═════ TEXTE DU DOCUMENT ═════

La France reste fâchée avec la mesure de la santé au travail

Le rapport Lecocq remis ces derniers jours au Premier Ministre ne reprend aucune des propositions visant à évaluer régulièrement l’état de santé au travail des français ou les coûts de la non-santé au travail. Nous ne verrons donc ni observatoire, ni collège d’expertise, ni recherche ou publication sur les données pourtant disponibles de la Sécurité Sociale. C’est une occasion manquée.

On ne peut améliorer que ce qu’on sait bien mesurer

Il est complètement fou qu’en France, la santé au travail ne soit pas l’objet d’un consensus basé sur des bases scientifiques sérieuses, qu’elles soient statistiques, médicales ou psychosociales. Alors que les données et les expertises existent, les deux ministères (Travail et Santé) se refusent à les utiliser. Tant que la France restera fâchée avec l’évaluation, le diagnostic, les chiffres et la mesure, on ne pourra pas produire des politiques publiques efficaces en matière de santé au travail. Le résultat est que -sans indicateurs fiables- nous travaillons sur la base de points de vue et de fantasmes.

La vérité scientifique n’est pas l’ennemie de l’action publique

« J’ai le droit de penser que la Terre est plate, y compris quand des scientifiques m’expliquent qu’elle est ronde ». Dans une époque où chacun construit soi-même son opinion voire sa croyance et se considère aussi légitime que l’expert, faute d’instrument de mesure, nous en sommes à débattre de la prévention ou du soin du burnout sur la base de chiffres fantaisistes. Nous créons des obligations nouvelles en réponse à chaud à l’actualité dramatique (les suicides) et à l’émotion populaire (conflits, stress, harcèlement). Nous prenons des initiatives pour satisfaire des revendications sociales ou en réaction au buzz médiatique. Enfin, nous faisons payer par la collectivité les coûts de la non-santé (arrêts maladie) sans les avoir quantifiés, sans savoir ce qui les a causés, ni comment les prévenir ou les diminuer.

Une occasion manquée

Comme un médecin qui pose un diagnostic avant de suggérer un traitement et rédiger une ordonnance, améliorer la santé au travail nécessite des indicateurs et des faits pour poser un bilan de la situation. En ne saisissant pas cette opportunité, le rapport Lecocq nous prive d’un levier de connaissance pour produire du consensus, et d’un puissant moteur de mobilisation des acteurs. Dommage.

═════

■ **LE PROBLÈME**
Recopiez sans rien changer le passage de l'article sur la santé au travail, en partant de « La France reste fâchée » et en continuant jusqu'à « une occasion manquée. ». Ne vous servez que de l'article sur la santé au travail.

═════ EXTRAIT DE DONNÉES ═════

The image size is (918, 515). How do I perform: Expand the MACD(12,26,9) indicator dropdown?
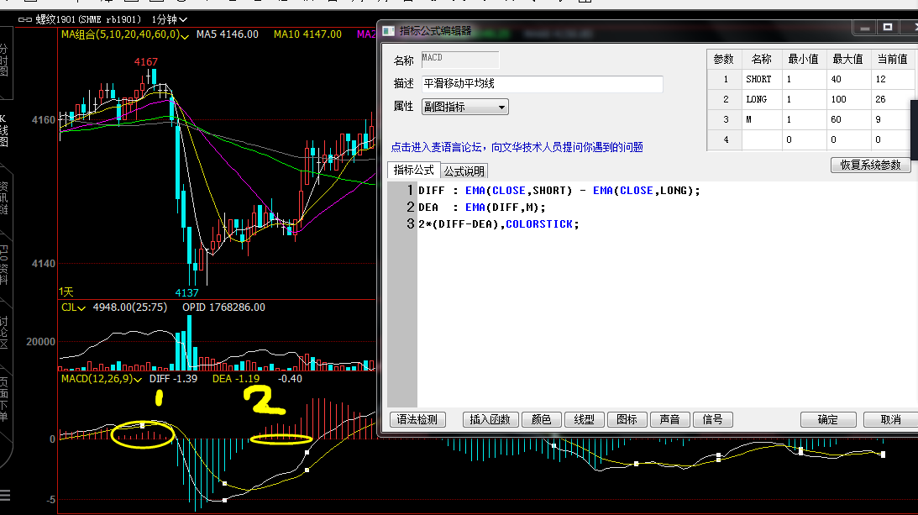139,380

═════
═════ EXTRAIT DE DONNÉES ═════

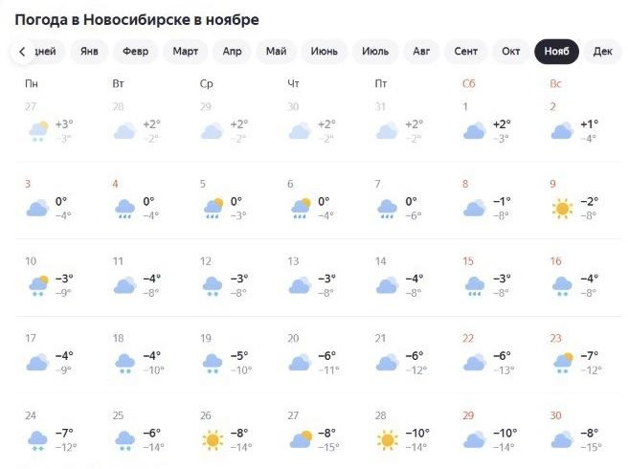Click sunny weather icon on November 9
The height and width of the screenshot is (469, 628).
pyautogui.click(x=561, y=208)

═════

■ **RÉPONSE**
La France reste fâchée avec la mesure de la santé au travail

Le rapport Lecocq remis ces derniers jours au Premier Ministre ne reprend aucune des propositions visant à évaluer régulièrement l’état de santé au travail des français ou les coûts de la non-santé au travail. Nous ne verrons donc ni observatoire, ni collège d’expertise, ni recherche ou publication sur les données pourtant disponibles de la Sécurité Sociale. C’est une occasion manquée.